En este caso sabremos por la continuación que la concha es una caracola (palabra que proviene, a través del latín cochlea y del griego kochlías, de la raíz indoeuropea konkho, común a concha y caracola). Figura en espiral. Conformada en círculos, de nuevo el ziggurat babélico con su simbolismo erótico. En escalera que, como hacen las flechas aladas de los pájaros, sube y baja en la vida de los hombres. Como en el acto sexual evocado más tarde en el libro en un movimiento bellísimo de entrega en el que la mujer recordada, en cuclillas sobre el agua, se ofrece con toda su belleza al ser amado. O en la escena final en la que, jugando como niños, él la sumerge y la levanta sobre la blanca espuma del mar, mientras sus cabellos negros caen brillantes sobre su piel morena “cubierta de mil gotas relucía como el interior nacarado de una caracola”. Nada había existido antes que nosotros”). Hombre y mujer fuente de vida. Nada había existido antes que nosotros. Últimas palabras de un texto que están ya en el título: cuando ella recoge la caracola arrastrada por las mareas lunares y se la pone al oído (otra concha) se la encuentra vacía. El animal ha muerto y ya no está. La caracola es al tiempo imagen de la vagina, de lo que puede nacer de ella y también el lecho fúnebre que a todos nos espera. No nace una generación nueva sin que la anterior muera. La llegada de la bandada marca marcialmente los tiempos.
“La concha es la palabra que decimos –escribe Shabestari en la Rosaleda del misterio–; la concha simboliza el corazón”. Concha-animal-perla; hombre-mujer-hijo; misterio–signo–significado. Tres tríadas que a mí me parecen reconocibles en estas primeras líneas mágicas.
La voz personal que habla en nombre de muchos lo hace en presente: I manutari sono ritornati (atención al ritmo y la rima consonante: dos palabras de cuatro sílabas cada una con una monosílaba y una bisílaba logran el milagro de un suave crescendo). Describe algo que se repite circularmente (ri-toranti), que marca los tiempos de los hombres en su iteración y que se acerca a algo intemporal y en ese sentido fijo.
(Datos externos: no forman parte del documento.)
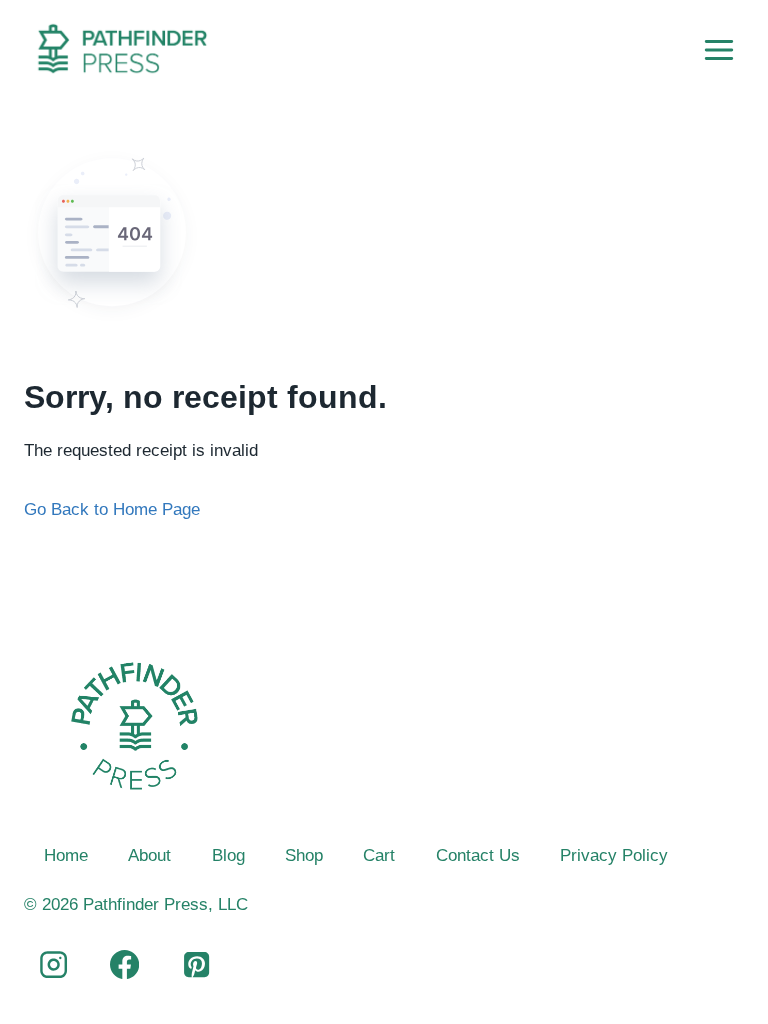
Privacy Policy (614, 855)
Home (66, 855)
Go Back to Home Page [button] (112, 509)
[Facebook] (125, 965)
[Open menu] (718, 49)
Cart (379, 855)
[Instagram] (53, 965)
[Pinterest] (196, 965)
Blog (228, 855)
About (149, 855)
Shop (304, 855)
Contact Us (478, 855)
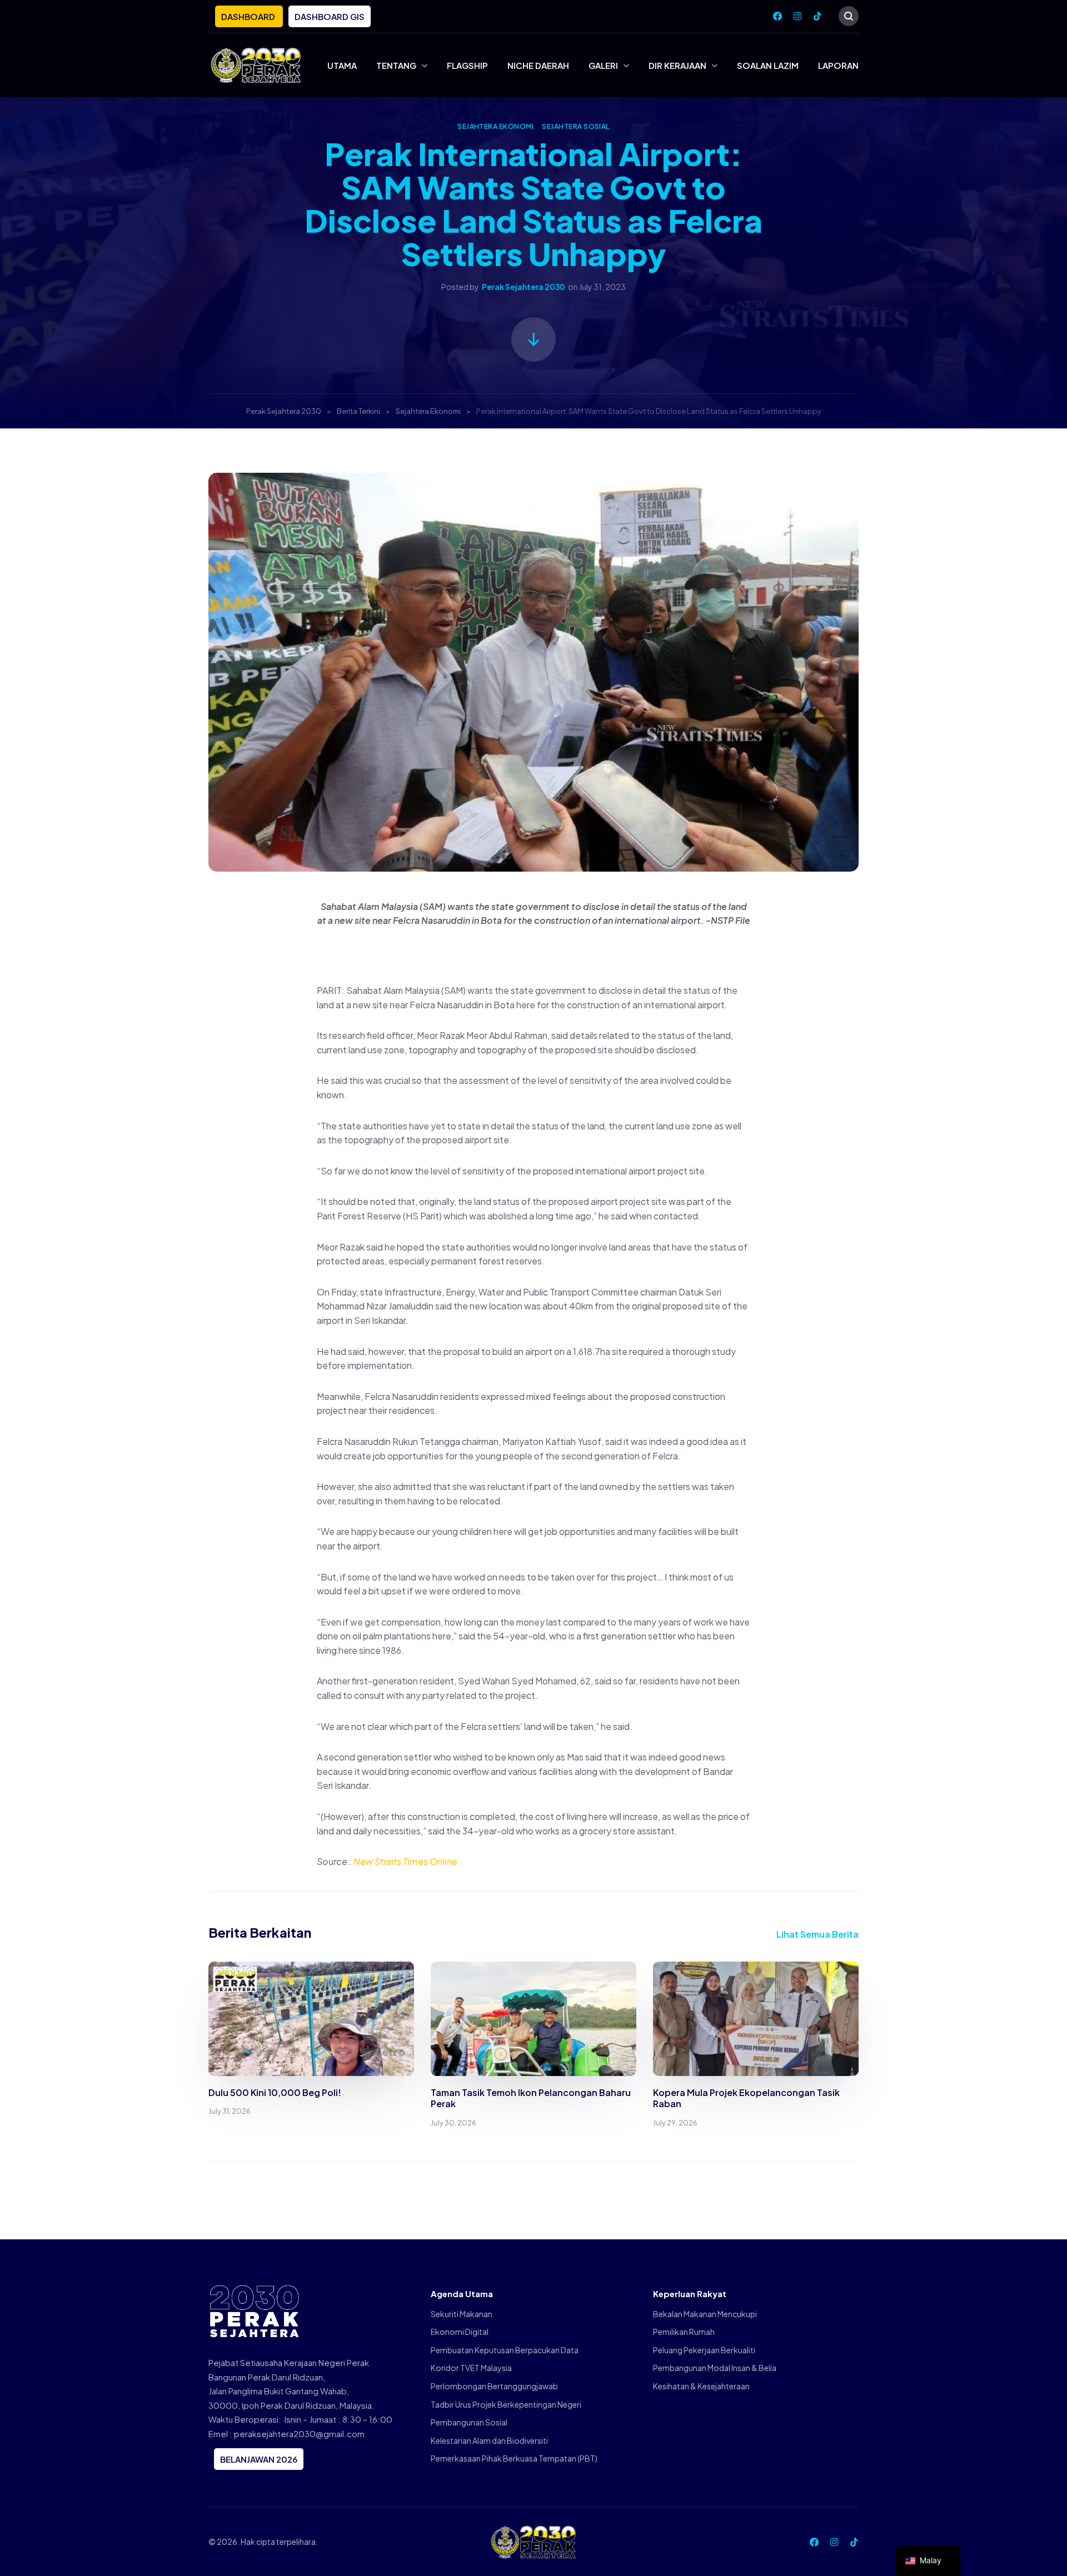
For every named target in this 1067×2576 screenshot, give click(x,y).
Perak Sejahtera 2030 (523, 287)
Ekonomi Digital (459, 2332)
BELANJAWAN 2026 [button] (258, 2459)
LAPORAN (838, 65)
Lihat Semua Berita (817, 1934)
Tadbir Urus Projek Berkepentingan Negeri (506, 2404)
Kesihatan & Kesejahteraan (701, 2386)
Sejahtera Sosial (576, 126)
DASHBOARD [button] (249, 16)
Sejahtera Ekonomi (495, 126)
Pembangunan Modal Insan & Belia (714, 2368)
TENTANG (396, 65)
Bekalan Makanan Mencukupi (705, 2314)
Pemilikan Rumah (684, 2332)
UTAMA (342, 65)
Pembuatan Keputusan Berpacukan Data (505, 2350)
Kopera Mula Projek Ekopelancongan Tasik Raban (746, 2098)
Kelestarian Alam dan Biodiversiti (489, 2440)
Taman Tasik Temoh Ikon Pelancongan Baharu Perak (531, 2098)
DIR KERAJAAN (677, 65)
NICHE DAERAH (538, 65)
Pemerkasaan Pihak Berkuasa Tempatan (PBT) (514, 2458)
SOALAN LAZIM (768, 65)
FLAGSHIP (467, 65)
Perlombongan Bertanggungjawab (494, 2386)
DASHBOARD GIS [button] (330, 16)
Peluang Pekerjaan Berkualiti (704, 2350)
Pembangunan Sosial (469, 2422)
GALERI (603, 65)
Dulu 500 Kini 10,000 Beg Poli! (274, 2092)
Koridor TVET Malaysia (471, 2368)
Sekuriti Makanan (461, 2314)
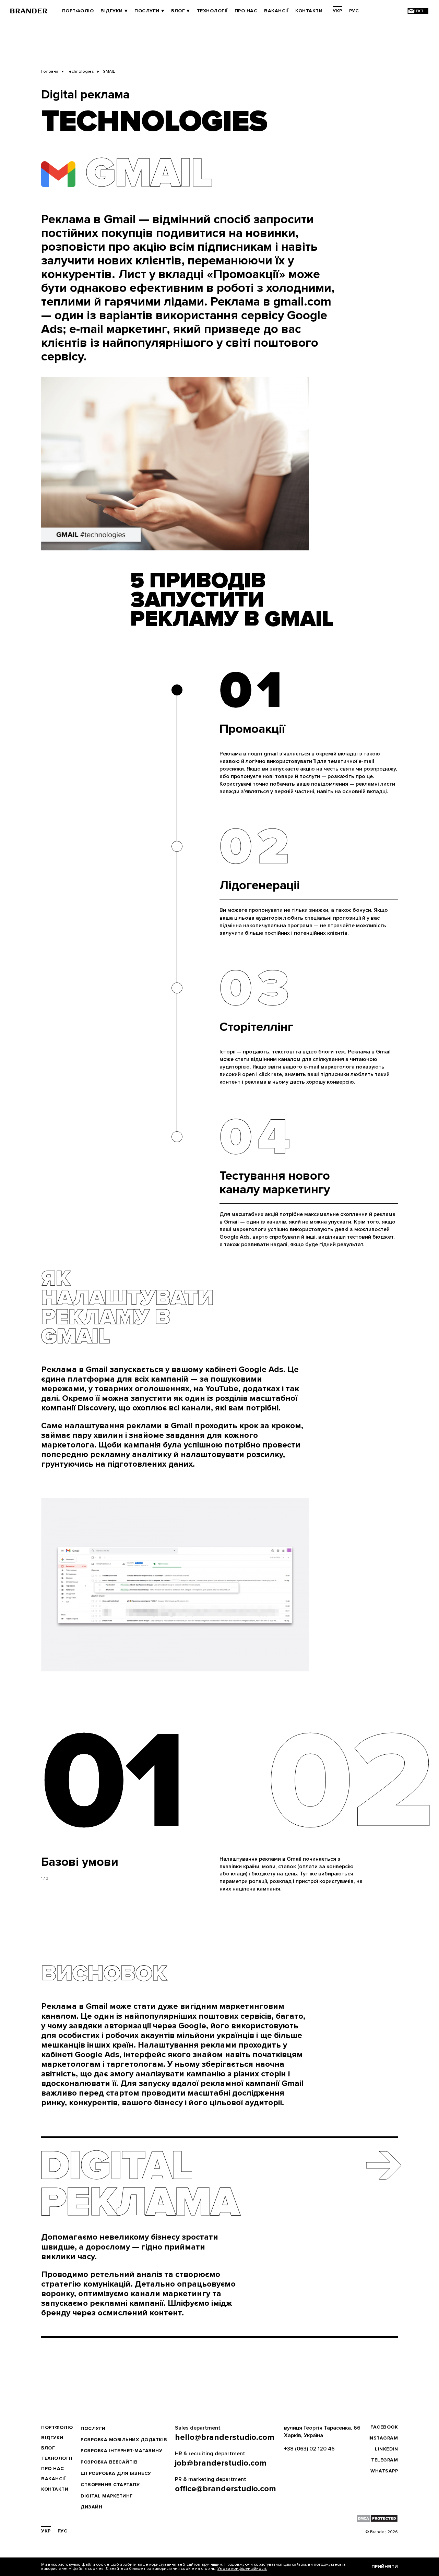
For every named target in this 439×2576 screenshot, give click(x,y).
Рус (354, 11)
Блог (178, 11)
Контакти (308, 11)
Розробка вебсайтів (109, 2462)
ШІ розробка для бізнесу (116, 2473)
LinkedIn (386, 2449)
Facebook (384, 2427)
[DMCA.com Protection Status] (377, 2518)
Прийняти (384, 2566)
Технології (212, 11)
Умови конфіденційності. (242, 2568)
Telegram (384, 2460)
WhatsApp (384, 2471)
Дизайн (91, 2507)
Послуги (146, 11)
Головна (49, 71)
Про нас (246, 11)
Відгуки (111, 11)
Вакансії (276, 11)
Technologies (80, 71)
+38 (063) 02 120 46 (309, 2448)
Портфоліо (78, 11)
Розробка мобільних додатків (124, 2440)
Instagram (383, 2438)
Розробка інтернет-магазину (121, 2451)
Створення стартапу (110, 2485)
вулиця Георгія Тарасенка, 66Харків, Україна (322, 2431)
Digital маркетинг (107, 2496)
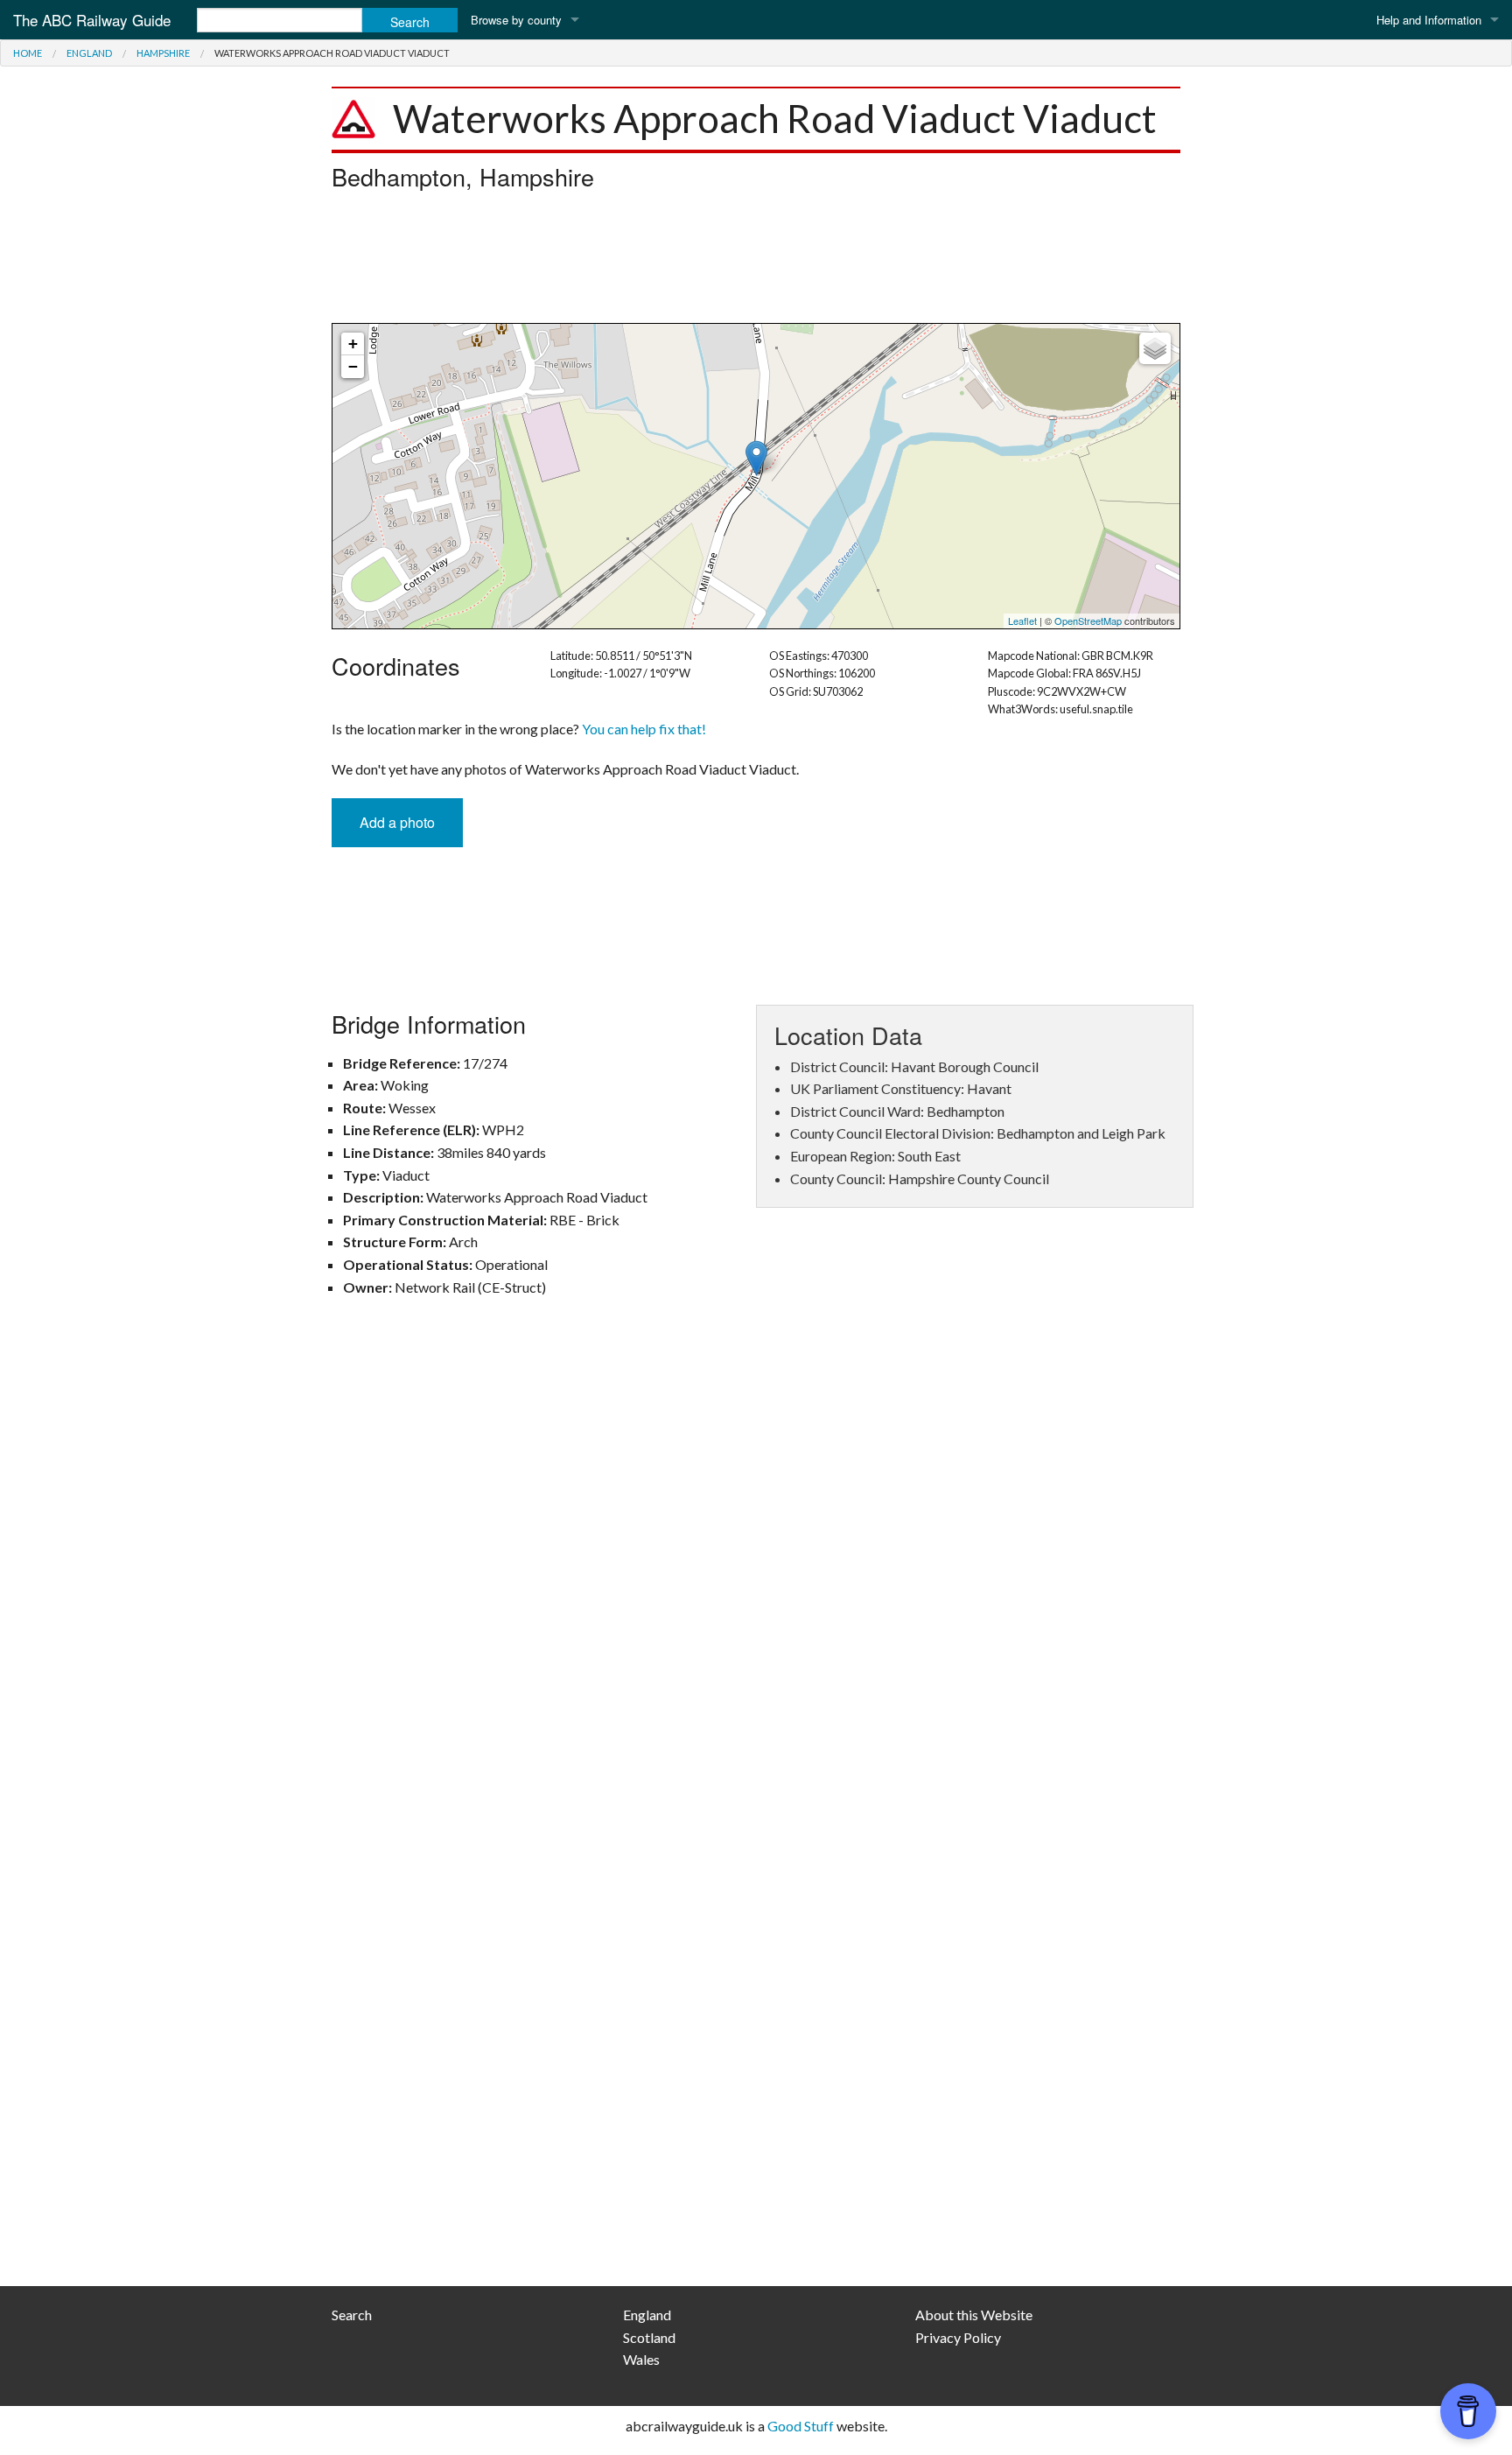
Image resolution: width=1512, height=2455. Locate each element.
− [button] (353, 366)
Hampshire (163, 53)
Por eso, imperceptiblemente también, como los pájaros se despliegan en el cielo, la voz en el texto se torna más impersonal y aparecen los verbos en tercera persona y los pronombres reflexivos: “la macchia si avvicina, è una nube veloce che s'allarga, si distende, incombe su di noi, il cielo è trafitto da mille frecce” (“la mancha se acerca, es una nube veloz que se ensancha, se extiende, se cierne sobre nosotros, mil flechas traspasan el cielo”).
La voz consigue el milagro de estar describiendo a un tiempo lo que ve y lo que recuerda. Escribe entre figuración (lo que ve con los ojos) y abstracción (lo que sabe y recuerda). De ese modo se funde con el movimiento natural que, marcando el tiempo humano, está fuera de él.